Instrumentation affects spinal biomechanics and making accurate analysis of post-surgical outcomes using simulation models is crucial in aiding clinical decisions. Geometrical morphological finite element models streamline development and improve inference of surgical instrumentation's biomechanical impact on patient-specific spine segments. This study develops a comprehensive hexahedral morphological lumbosacral finite element model to analyse motion range, disc pressures, and facet contact forces in intact and instrumented spines.

Extensive validation across physiological loading regimes—pure moment, compression, and combined loading—compares model results with six in vitro studies, showing statistically significant agreement.
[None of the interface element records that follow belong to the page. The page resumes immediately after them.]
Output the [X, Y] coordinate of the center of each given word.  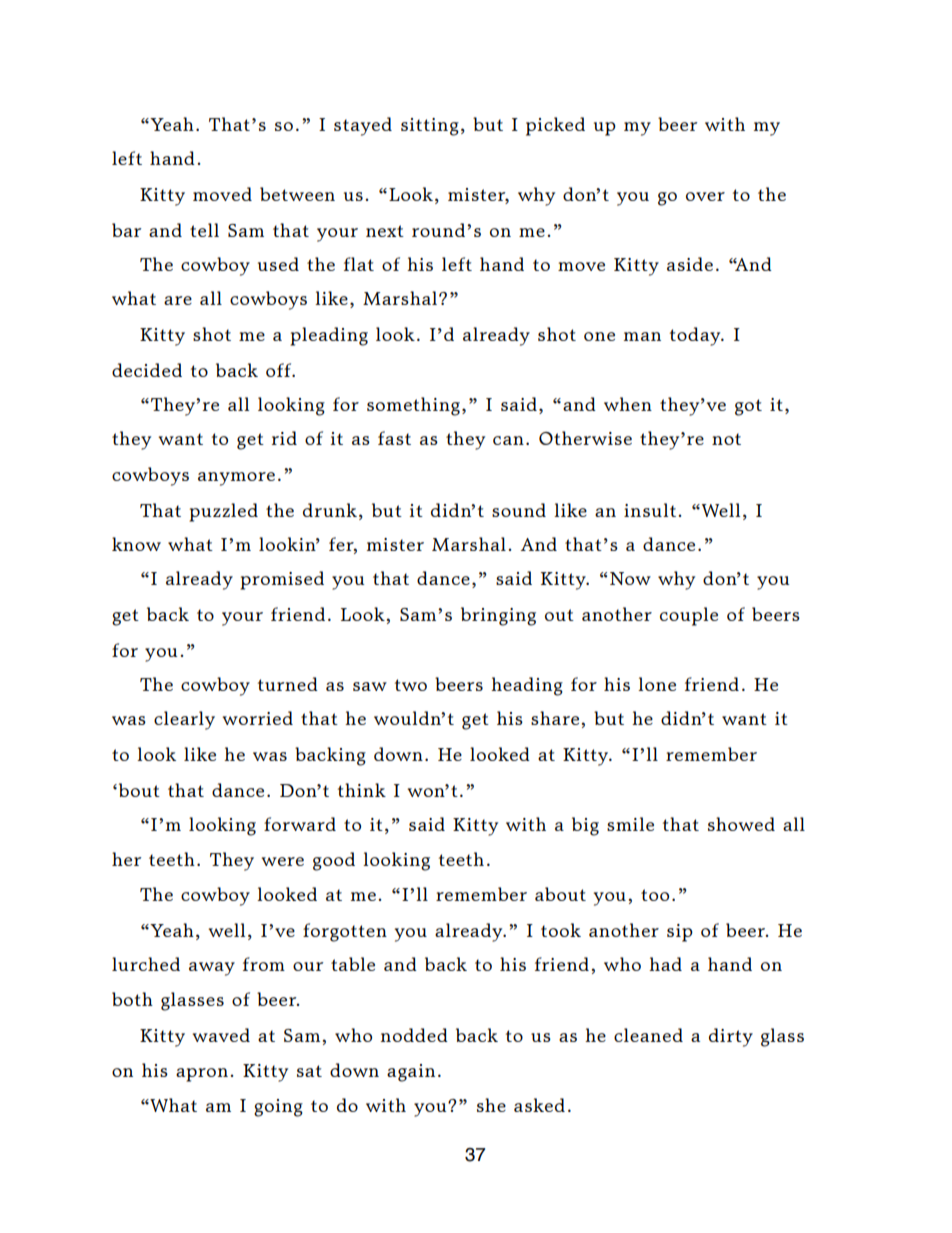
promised [282, 580]
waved [221, 1035]
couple [689, 616]
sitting [430, 127]
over [705, 196]
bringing [498, 616]
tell [204, 230]
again [411, 1073]
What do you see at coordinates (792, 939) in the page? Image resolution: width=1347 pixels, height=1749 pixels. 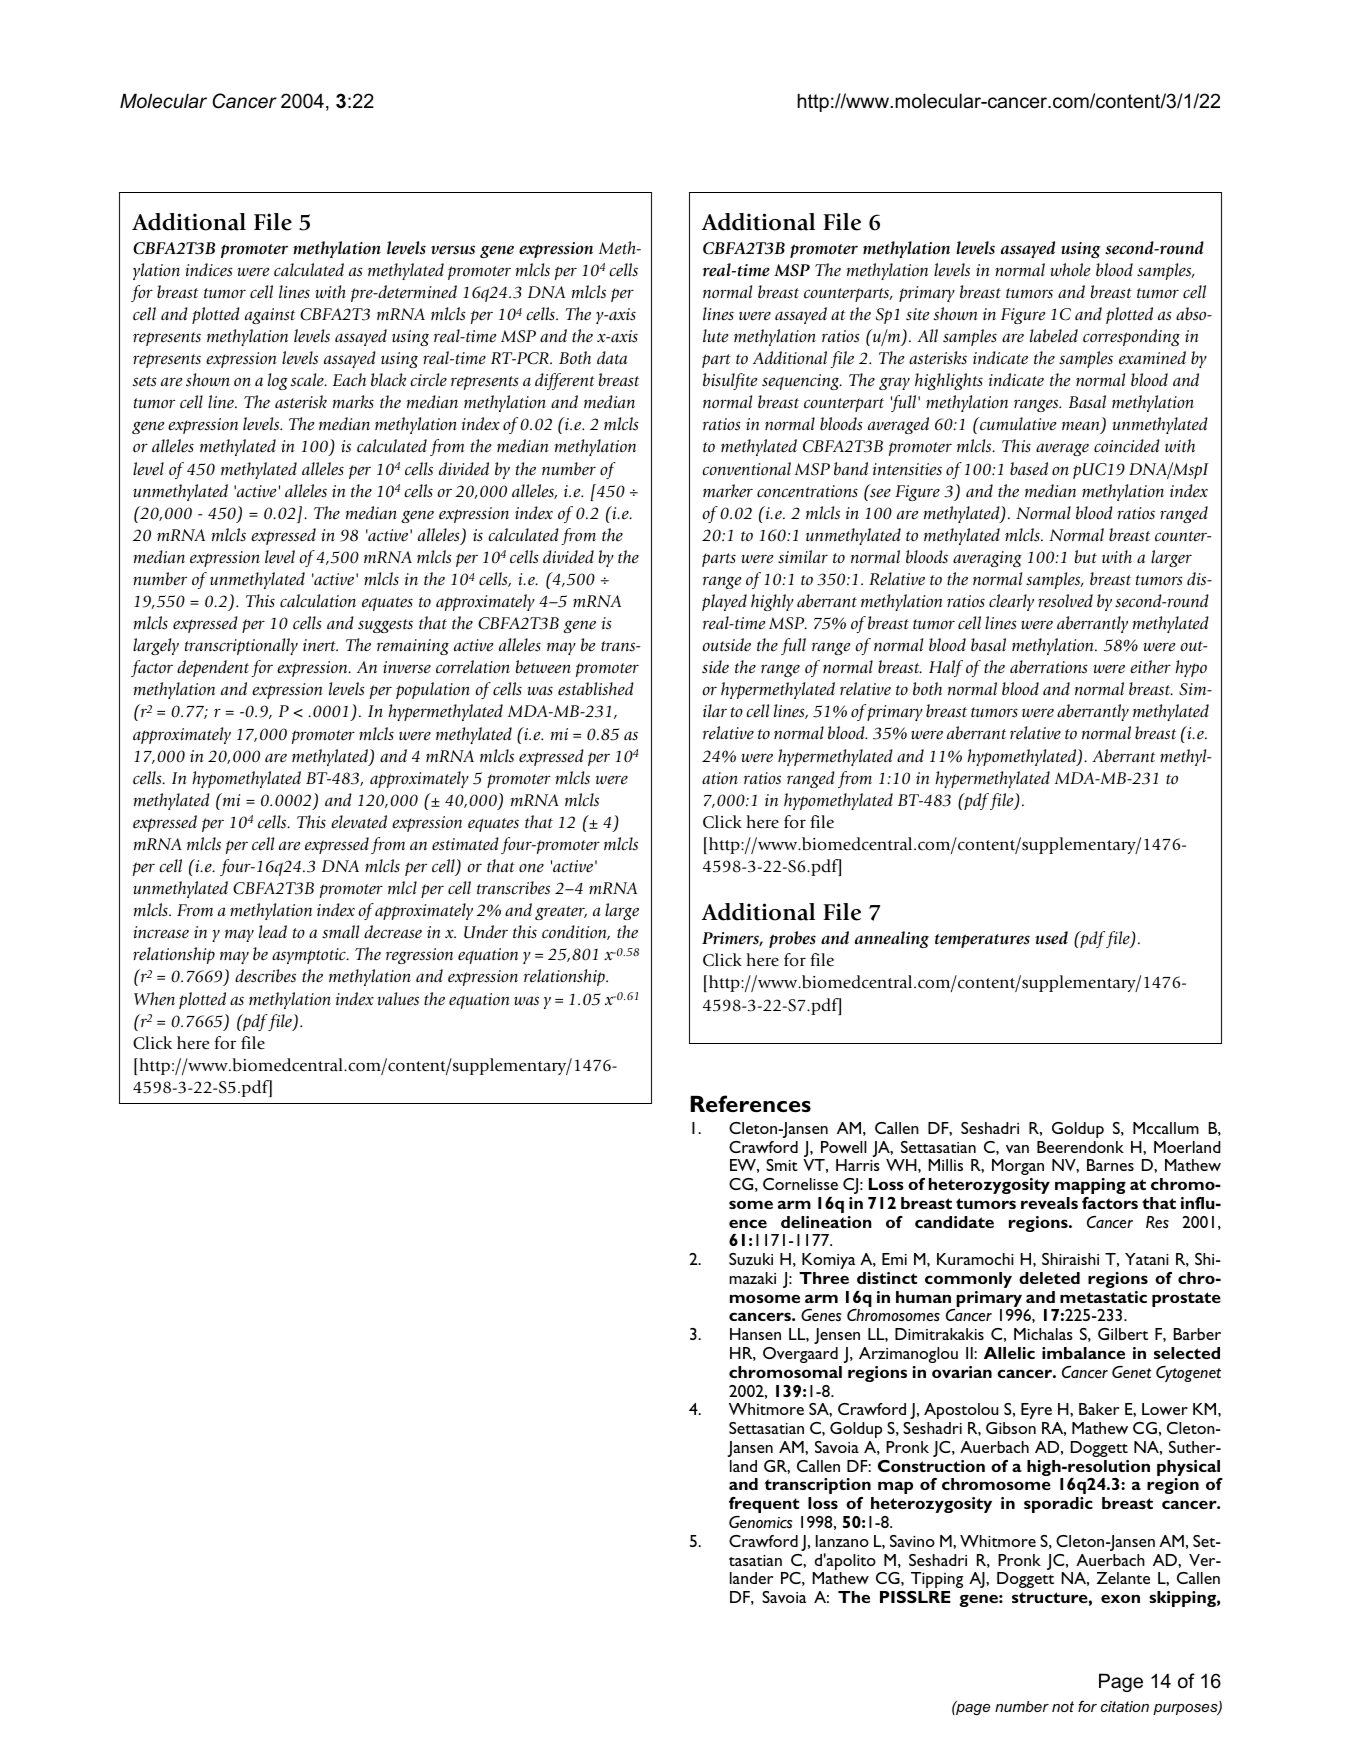 I see `probes` at bounding box center [792, 939].
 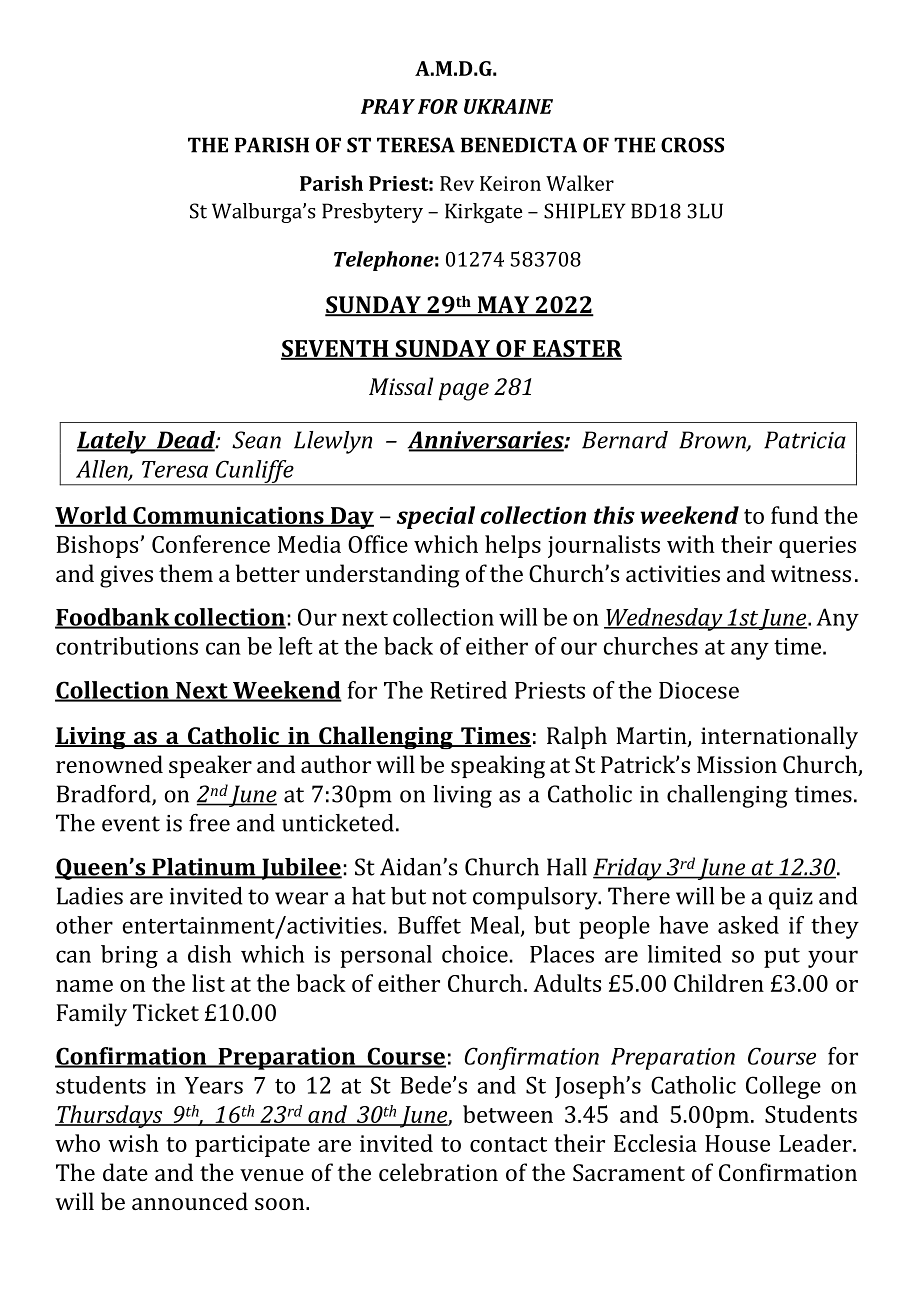 What do you see at coordinates (692, 145) in the screenshot?
I see `CROSS` at bounding box center [692, 145].
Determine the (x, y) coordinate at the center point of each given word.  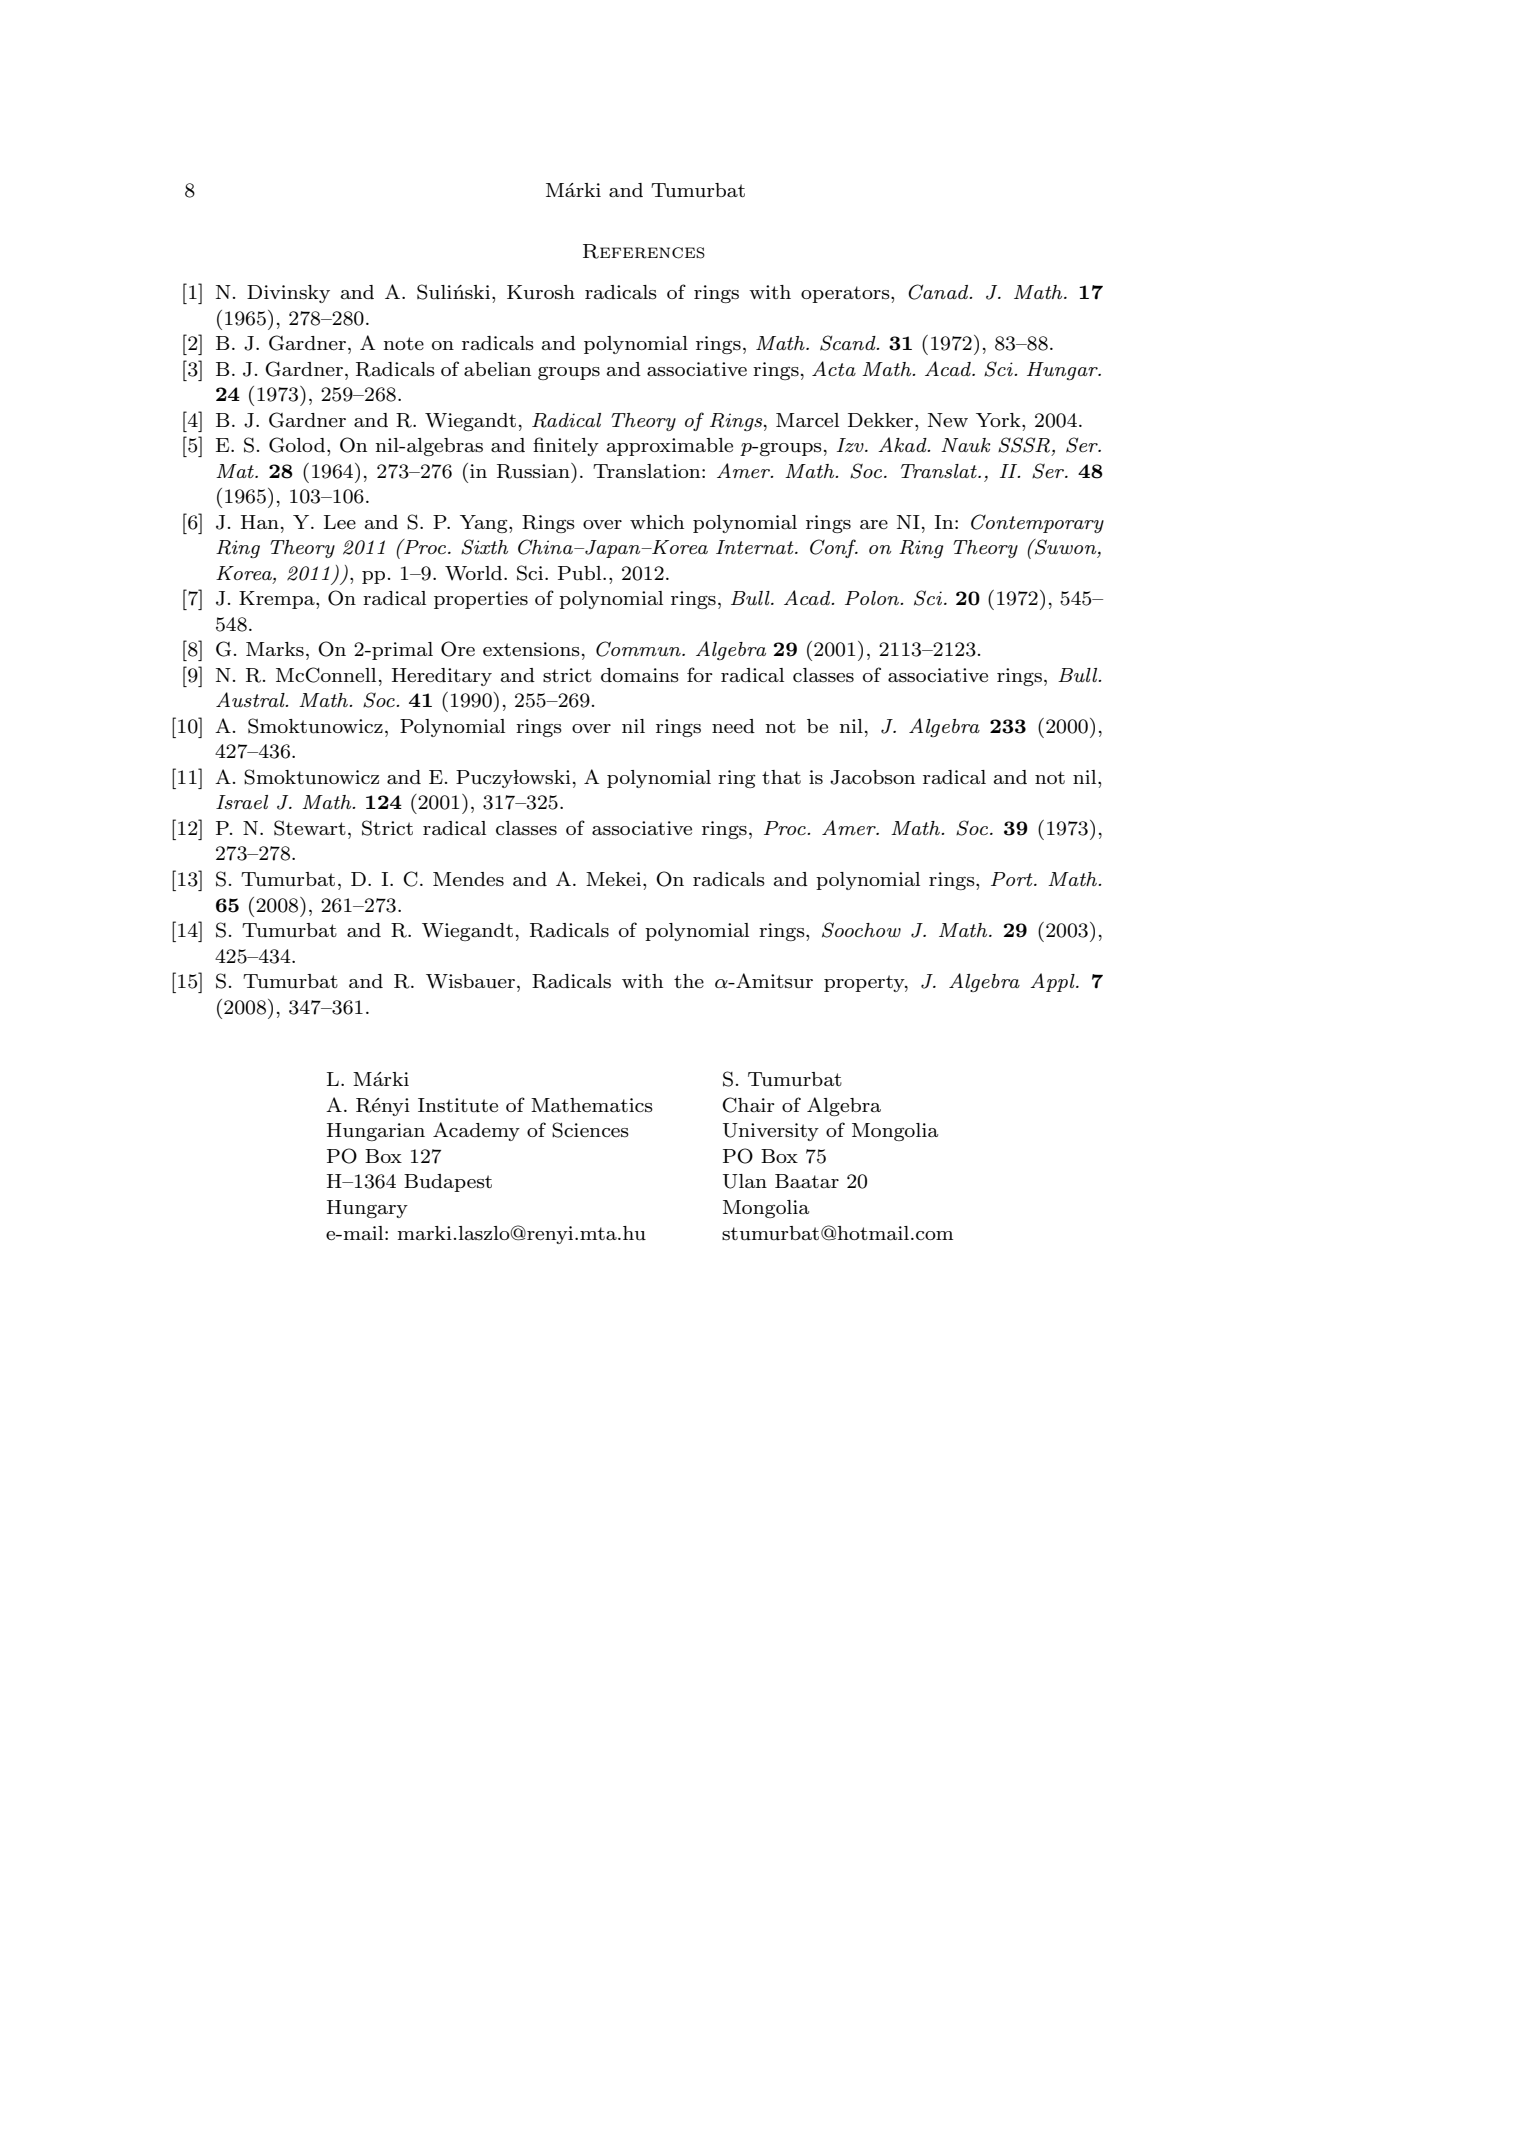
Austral (251, 699)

Flexion, extension, and bending moment curves align favorably with experimental data, while axial torque curves match in four out of five lumbar functional units. Facet contact force predictions also correlate with in vitro results. Despite using fewer elements, the developed model maintains accuracy, enhancing computational efficiency compared to contemporary models. Sensitivity analysis on seven anatomical parameters explores their impact on facet contact force, disk pressure, and motion range.

The study then analyses both bilateral and unilateral instrumentations and reveals comparable immediate post-fusion stabilities, suggesting the unilateral approach's viability for specific patients due to its minimally invasive nature and maximum tissue retention.

Overall, the model shows promise in predicting patient-specific biomechanical responses, improving post-surgical stability and fixation.